I'm studying analysis and notice a conflict when some authors write about them. Sometimes is uniqueness of the neutral elements are in the axioms, sometimes is a corollary of the axioms which talk about neutral elements of $ + $ and $*$.

Are the uniqueness part of axioms or not?

J. W. Tanner
  • 60,406
Emerson
  • 3
  • By uniqueness, you mean the axiom that $0\neq 1$? If the multiplicative identity is the same as the additive identity, we would get that $0=1$ and so $0 = 0\cdot x = 1\cdot x = x$ implying $x=0$ for all $x$ and so there is only one element in the field. Some authors will specifically avoid calling the field of one element a "field" in order to make phrasing theorems and other results easier so as to not have to continually write and put disclaimers like "except for the trivial field" on everything. – JMoravitz Sep 20 '23 at 15:15
  • Please list the texts you know of which A) include the uniqueness as axioms, and B) Derive the uniqueness from other axioms. – coffeemath Sep 20 '23 at 15:16
  • 1
    This really depends on the philosophy of the author. Some prefer that axioms be as minimalist as possible, including no more than the minimum necessary requirements to define a field, so they derive uniqueness of the identities as corollaries to the definition. Others probably want to avoid unnecessary arguments and include the uniqueness in the definition. I always preferred to derive uniqueness. It's an opportunity to see some general arguments in a concrete situation as shown in the answers. Uniqueness of negative and multiplicative inverse offer the same opportunity. – Chris Leary Sep 20 '23 at 15:25
  • One is free to include redundant axioms if one so desires (a common example is commutativity of addition in rings). Search on "redundant axiom" for many more examples. See here for some ways to discover such uniqueness proofs – Bill Dubuque Sep 20 '23 at 15:38

2 Answers2

1

Identity elements are unique for any binary operation:

Suppose $e,e'$ are both identity elements for our operation $*$. Then $e=e*e'=e'$.
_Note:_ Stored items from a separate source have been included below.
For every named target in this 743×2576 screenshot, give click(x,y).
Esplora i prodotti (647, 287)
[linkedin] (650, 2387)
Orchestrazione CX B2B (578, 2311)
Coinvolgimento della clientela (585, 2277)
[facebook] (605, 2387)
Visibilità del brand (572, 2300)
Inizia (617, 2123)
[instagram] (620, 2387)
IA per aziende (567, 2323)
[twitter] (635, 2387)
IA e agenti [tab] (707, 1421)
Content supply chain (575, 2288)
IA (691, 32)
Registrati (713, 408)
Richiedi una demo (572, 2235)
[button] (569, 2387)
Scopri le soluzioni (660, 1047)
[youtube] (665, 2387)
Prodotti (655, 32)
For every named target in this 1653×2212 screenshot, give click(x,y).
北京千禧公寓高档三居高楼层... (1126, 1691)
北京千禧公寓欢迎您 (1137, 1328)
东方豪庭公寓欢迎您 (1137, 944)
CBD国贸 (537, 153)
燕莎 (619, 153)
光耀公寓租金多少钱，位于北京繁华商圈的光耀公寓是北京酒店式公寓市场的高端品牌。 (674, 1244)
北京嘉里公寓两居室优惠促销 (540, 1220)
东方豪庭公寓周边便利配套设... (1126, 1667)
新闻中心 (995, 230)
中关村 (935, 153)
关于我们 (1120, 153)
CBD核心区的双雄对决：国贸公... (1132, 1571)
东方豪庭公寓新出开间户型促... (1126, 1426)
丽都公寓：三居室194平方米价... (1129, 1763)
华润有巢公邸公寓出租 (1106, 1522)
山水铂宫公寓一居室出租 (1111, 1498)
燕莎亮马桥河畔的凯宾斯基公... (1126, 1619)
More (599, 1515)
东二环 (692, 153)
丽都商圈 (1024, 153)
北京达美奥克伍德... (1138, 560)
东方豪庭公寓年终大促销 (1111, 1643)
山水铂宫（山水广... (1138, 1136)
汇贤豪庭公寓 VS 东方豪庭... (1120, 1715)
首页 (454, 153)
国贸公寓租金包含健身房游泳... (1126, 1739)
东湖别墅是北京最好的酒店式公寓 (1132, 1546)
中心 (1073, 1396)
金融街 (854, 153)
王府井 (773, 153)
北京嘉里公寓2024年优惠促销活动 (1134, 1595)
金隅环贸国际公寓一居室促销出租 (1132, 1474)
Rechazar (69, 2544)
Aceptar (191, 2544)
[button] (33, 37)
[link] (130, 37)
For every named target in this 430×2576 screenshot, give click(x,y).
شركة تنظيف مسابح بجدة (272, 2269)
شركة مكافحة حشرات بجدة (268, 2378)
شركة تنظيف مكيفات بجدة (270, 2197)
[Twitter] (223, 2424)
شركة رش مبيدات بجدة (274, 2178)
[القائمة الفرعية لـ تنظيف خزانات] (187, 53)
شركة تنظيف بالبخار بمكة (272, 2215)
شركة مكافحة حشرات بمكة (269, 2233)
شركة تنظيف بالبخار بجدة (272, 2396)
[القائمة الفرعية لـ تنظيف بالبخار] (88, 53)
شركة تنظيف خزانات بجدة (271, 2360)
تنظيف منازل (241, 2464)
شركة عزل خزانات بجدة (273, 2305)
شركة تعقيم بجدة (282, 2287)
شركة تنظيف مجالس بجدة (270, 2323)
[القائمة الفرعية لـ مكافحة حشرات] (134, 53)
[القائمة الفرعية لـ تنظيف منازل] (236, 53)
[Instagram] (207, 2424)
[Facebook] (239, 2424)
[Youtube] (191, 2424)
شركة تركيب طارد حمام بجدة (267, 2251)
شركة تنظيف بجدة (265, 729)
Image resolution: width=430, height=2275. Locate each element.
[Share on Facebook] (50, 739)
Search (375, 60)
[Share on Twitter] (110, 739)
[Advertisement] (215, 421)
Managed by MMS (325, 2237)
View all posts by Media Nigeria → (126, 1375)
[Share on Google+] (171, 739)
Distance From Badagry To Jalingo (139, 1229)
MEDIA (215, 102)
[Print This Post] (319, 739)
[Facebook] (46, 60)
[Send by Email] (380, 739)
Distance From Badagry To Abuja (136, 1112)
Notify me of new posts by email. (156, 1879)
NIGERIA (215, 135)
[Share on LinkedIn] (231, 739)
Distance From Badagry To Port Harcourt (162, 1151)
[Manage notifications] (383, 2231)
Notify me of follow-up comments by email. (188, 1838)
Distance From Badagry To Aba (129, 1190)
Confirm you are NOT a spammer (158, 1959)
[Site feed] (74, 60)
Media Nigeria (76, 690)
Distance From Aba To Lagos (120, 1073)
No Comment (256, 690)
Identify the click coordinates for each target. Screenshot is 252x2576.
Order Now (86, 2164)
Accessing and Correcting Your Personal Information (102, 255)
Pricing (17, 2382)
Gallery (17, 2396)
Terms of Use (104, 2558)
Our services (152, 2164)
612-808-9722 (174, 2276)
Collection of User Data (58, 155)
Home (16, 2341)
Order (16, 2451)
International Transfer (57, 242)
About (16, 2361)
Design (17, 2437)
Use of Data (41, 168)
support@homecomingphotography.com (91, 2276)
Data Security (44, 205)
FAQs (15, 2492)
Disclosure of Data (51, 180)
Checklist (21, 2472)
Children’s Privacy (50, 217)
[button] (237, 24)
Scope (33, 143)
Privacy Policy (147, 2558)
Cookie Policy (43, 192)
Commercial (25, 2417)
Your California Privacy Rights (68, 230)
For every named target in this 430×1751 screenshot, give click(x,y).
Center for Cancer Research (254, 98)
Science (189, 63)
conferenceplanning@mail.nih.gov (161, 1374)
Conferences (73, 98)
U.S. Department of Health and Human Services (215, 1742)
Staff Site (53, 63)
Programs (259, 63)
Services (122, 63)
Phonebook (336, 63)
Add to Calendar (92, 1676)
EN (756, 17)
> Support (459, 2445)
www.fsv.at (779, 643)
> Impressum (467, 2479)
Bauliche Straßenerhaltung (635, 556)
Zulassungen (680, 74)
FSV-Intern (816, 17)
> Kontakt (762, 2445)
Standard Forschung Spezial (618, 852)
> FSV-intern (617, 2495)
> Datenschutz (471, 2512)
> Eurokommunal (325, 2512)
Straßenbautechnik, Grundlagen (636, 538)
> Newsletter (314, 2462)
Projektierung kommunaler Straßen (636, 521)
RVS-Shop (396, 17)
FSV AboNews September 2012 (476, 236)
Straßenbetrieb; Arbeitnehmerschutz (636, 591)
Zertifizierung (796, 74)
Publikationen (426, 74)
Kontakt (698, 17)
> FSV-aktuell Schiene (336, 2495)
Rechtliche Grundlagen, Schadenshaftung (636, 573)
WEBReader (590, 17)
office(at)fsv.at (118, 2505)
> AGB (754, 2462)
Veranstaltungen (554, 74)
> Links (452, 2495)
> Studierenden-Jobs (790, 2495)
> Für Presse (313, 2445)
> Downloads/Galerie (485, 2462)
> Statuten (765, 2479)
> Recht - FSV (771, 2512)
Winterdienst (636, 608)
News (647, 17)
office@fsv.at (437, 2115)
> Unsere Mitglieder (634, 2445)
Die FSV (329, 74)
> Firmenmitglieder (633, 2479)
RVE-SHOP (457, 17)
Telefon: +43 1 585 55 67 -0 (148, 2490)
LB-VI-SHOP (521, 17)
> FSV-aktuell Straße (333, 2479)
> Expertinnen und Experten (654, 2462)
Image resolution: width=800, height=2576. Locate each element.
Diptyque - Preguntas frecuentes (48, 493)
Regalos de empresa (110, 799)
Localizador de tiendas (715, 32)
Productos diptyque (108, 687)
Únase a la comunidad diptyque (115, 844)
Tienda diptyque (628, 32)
Thus, there is no need for uniqueness to be a part of your axioms.

Adam Z
  • 230
0

Suppose $e_1$ and $e_2$ are both identity elements of $(S, \circ)$.

Then by the definition of identity element: $$\forall s \in S: s \circ e_1 = s = e_2 \circ s$$

Then: $$e_1 = e_2 \circ e_1 = e_2$$

So: $$e_1 = e_2$$ and there is only one identity element after all.

Prime Mover
  • 5,005